On Fox News's O'Reilly Factor last night, guest host Laura Ingraham and her guest, Karl Rove, applauded Gillespie's attack.
Laura Ingraham: "As you know, there has been a lot of criticism of NBC made by Bill that the news agency has gone far left. And this is just another piece of that evidence. . . .
Rove: "[T]his was either a very sloppy job of editing, or it was an example of bias. Either one of those doesn't speak well of NBC News. I mean, they deliberately edited out the president correcting Engel's depiction of what his speech was about. They deliberately left that on the cutting floor. . . .

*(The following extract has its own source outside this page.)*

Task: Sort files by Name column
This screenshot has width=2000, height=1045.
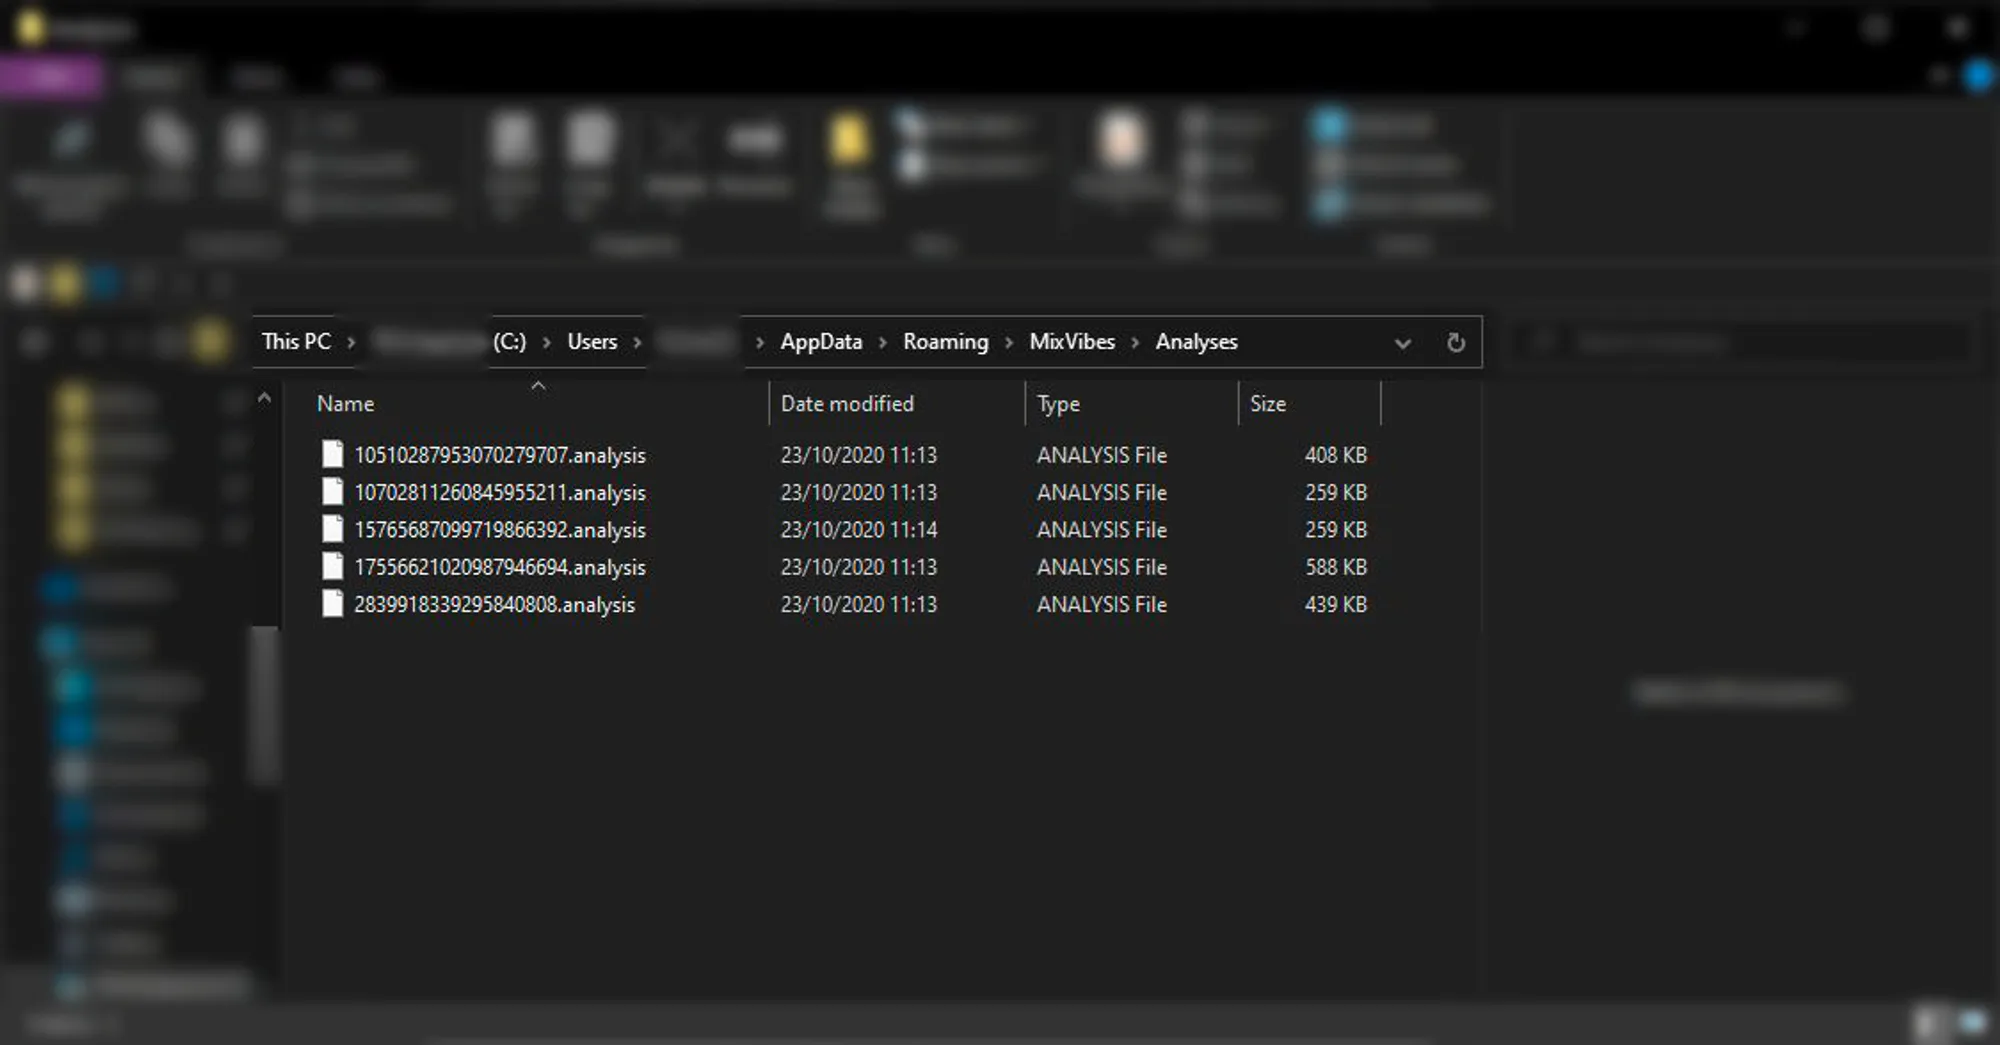Action: click(346, 404)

"Look, NBC has got a real problem because we're now in a position where we are starting to see the journalistic standards of MSNBC, which are really no standards at all, creep into NBC, which is a respected news organization."
About Engel
TVNewser has NBC's announcement in April that Engel had been promoted to chief political correspondent: "Previously, Engel served as NBC News' Senior Middle East Correspondent and Beirut Bureau Chief since May 2006. Engel, one of the only western journalists to cover the entire war in Iraq, joined NBC News in May 2003.
"Engel reported as a freelance journalist for ABC News during the initial U.S. invasion of Iraq and was NBC News' lead Iraq correspondent from 2003 until his appointment to Beirut Bureau Chief in May 2006. He covered the war between Israel and Hezbollah during the summer of 2006 from Beirut and southern Lebanon. Engel continues to cover the ongoing war in Iraq as well as other assignments throughout the Middle East, Asia, Africa and Europe.
"A celebrated journalist, Engel received the 2008 Alfred I. DuPont-Columbia University award and the Medill Medal for Courage in Journalism, the first ever given to a broadcast journalist, for his report ' War Zone Diary.' The one-hour documentary, compiled from Engel's personal video journal, gave a rare and intimate account of the everyday realties of covering the war in Iraq."
In a 2006 profile of Engel in The Washington Post, Howard Kurtz wrote: "Among the small circle of journalists who risk their lives in the region, Engel commands considerable respect. . . .
"'In an era of instant media criticism, he calls balls and strikes in the middle of a war zone,' says NBC anchor Brian Williams. 'He is completely unbothered by any Web site that may have problems with his reporting while he's over in Iraq dodging bullets. . . . He is the most agenda-less person I've met in our business, I think, in the past 20 years.'"
Iran Watch
An Israeli newspaper's report that Bush has plans to attack Iran was slapped down by the White House this morning.